I am just worried that 20k vertices is too much for a single mesh in a mobile game. Although my phone (2 years old) can handle it without problems. And my plan is to make bigger terrains (50k in total maybe).
So, in your opinion, is it ok to have a big mesh with 20k or more vertices? or will it be better to have several smaller meshes? For example, combine meshes with a limit of 10k vertices.
It is completely OK, As long as you do not exceed 65k vertices, you will be fine. Combining meshes into one will only reduce draw calls, thus improving performance.
My understanding: You CAN combine it all into a big mesh, within the limits, but why would you want to? Sure, the polygons that are not in the view frustum will get culled eventually, but it’s better to cull the entire object if it is out of bounds.
I usually divide things like terrain up into large logical “chunks” that are easily culled. Do a test case where you have lots of stuff BEHIND you and in front of you in one big 64K (or whatever) mesh. Then do another with it cut into chunks where many chunks are not visible.

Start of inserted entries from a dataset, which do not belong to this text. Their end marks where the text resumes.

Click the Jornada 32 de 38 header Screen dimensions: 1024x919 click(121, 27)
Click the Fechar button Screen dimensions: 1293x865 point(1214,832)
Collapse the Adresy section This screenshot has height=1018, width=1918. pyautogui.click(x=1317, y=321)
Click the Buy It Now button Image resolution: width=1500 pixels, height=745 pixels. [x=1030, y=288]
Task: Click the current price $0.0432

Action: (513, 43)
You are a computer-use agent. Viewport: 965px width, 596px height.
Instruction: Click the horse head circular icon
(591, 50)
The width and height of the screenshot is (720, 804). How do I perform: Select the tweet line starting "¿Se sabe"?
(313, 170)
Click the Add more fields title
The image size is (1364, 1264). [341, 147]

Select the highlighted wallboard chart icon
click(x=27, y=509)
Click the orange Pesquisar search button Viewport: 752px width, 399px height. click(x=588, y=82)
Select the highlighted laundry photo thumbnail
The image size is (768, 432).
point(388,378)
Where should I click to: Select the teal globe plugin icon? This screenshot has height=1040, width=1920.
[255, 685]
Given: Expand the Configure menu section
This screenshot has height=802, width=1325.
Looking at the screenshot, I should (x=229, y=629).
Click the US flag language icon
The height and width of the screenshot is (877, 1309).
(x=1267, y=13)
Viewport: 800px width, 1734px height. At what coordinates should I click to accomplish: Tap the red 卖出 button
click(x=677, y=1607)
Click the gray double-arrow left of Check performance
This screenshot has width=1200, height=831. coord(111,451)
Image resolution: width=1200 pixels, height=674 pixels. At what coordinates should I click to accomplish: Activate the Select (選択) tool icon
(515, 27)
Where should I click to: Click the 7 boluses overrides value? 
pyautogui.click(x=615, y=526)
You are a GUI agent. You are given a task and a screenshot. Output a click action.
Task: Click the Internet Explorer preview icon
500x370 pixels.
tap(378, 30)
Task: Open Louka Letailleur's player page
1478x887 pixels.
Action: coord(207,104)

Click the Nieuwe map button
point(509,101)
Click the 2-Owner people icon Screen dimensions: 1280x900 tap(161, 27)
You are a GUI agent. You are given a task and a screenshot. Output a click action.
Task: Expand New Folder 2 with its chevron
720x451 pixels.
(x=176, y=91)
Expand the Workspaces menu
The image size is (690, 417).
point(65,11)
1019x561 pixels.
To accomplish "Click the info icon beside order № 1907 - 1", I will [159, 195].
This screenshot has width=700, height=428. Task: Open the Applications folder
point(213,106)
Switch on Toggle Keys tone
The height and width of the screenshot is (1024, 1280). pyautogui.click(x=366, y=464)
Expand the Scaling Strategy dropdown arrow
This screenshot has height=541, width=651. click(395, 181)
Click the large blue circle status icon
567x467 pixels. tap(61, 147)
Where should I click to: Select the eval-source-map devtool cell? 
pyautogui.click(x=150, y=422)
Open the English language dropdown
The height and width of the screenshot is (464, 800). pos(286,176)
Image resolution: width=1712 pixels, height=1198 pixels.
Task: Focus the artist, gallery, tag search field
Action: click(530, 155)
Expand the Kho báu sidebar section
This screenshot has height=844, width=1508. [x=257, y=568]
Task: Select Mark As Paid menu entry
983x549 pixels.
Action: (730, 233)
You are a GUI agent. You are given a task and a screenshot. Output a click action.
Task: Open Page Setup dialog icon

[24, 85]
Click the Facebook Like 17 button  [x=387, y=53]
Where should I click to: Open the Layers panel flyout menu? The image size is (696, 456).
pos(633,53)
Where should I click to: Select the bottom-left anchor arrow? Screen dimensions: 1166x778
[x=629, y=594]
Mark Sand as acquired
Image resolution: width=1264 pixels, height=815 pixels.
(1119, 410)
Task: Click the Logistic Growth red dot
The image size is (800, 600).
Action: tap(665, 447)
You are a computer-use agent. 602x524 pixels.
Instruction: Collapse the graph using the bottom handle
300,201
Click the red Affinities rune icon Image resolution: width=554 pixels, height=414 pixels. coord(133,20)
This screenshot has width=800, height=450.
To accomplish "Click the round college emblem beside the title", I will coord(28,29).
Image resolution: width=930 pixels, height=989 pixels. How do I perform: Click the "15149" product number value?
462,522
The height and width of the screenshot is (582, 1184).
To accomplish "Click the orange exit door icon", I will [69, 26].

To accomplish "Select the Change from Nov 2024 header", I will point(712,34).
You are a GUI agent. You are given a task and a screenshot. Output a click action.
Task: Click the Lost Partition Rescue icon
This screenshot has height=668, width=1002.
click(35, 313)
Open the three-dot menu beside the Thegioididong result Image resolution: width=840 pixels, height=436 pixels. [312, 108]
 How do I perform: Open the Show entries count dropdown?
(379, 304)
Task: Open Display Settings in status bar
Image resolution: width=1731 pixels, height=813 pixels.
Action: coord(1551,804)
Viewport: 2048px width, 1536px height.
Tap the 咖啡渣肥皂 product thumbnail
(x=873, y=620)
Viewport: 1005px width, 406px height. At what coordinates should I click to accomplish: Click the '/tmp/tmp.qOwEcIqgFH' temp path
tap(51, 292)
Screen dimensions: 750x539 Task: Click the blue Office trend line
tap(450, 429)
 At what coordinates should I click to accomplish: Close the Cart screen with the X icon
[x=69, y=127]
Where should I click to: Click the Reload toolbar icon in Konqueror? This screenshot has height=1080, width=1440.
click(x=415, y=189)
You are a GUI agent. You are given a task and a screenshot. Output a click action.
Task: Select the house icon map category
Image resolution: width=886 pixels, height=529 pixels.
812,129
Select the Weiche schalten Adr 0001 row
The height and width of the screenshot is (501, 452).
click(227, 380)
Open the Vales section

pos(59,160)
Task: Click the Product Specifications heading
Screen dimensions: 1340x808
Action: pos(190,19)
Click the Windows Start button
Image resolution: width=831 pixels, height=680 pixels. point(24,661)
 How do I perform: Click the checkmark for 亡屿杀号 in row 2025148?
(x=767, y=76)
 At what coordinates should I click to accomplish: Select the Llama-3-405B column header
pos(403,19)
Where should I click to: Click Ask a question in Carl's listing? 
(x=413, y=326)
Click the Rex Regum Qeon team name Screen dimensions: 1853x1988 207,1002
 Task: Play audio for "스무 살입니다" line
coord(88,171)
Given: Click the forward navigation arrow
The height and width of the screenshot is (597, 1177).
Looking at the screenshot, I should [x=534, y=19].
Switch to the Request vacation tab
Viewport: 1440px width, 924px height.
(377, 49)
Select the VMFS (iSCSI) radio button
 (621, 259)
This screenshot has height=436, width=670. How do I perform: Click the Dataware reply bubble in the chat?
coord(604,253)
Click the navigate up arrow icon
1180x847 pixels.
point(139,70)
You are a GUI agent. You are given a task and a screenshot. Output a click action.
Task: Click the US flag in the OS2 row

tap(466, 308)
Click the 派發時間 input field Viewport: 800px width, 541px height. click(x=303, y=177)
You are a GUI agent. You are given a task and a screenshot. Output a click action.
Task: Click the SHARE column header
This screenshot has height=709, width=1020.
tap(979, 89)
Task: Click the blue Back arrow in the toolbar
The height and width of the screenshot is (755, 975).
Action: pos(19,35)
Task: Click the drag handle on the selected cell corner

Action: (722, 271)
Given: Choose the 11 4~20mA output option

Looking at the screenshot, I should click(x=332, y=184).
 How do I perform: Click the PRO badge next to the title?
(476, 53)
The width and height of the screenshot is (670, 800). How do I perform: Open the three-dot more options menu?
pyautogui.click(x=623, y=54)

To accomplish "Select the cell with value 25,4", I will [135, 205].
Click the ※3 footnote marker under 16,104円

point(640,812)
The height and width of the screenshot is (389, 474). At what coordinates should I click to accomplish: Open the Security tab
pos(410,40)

A mesh object is stored as an array of all that data. Why process the whole thing all the time? Unity knows the bounds of the meshes and can cull based on that (object culling). If 3 draw calls are faster than 1 large one…you “win”. If not unity can often batch them for you and will combine them internally (assuming you don’t break batching). If I remember properly, dynamic batches are smaller, though, so you may want to “batch” them yourself. I’d still do it in chunks, though.
This calls for testing in your use-case to see what works best. Various things break batching, for example.